Daniel Noll wrote:
I'll never stop wondering why people are using this stuff for serious
jobs.
(a) Because it is there.
(b) Because they have no need for a full web server as their XML-RPC
service is the only thing on the entire server.
In our case it's a little more complex: We are running the Apache
XML-RPC server embedded inside Tomcat. Tomcat is providing a HTTPS web
service on port 443, and the XML-RPC service is also running over SSL on
port 1443.
The HTTPS service uses a normal server cert, the XML-RPC service uses a
different set of certs issued by a private CA, and does both client and
server cert validation so we can secure the XML-RPC interface and only
permit specific client applications to connect to it.
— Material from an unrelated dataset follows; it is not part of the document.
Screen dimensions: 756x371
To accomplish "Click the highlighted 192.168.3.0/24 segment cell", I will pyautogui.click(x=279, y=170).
Although you can configure Tomcat to do client cert validation, you
can't configure it to use different sets of certs for different ports -
or at least I haven't been able to find how to do it.
We have custom socket factories that we use for the XML-RPC service that
use the XML-RPC service certs, and we use the web server class that
comes with XML-RPC web so that we can control how the sockets are
created, and thereby make sure they use the cert store containing the
private certs.
We could probably write our own plugin for Tomcat that did the same, but
that would be more complicated, and then we would be tied to a
particular servlet container. Using the Apache XML-RPC webserver class
was the simplest option.
--
Alan Burlison
--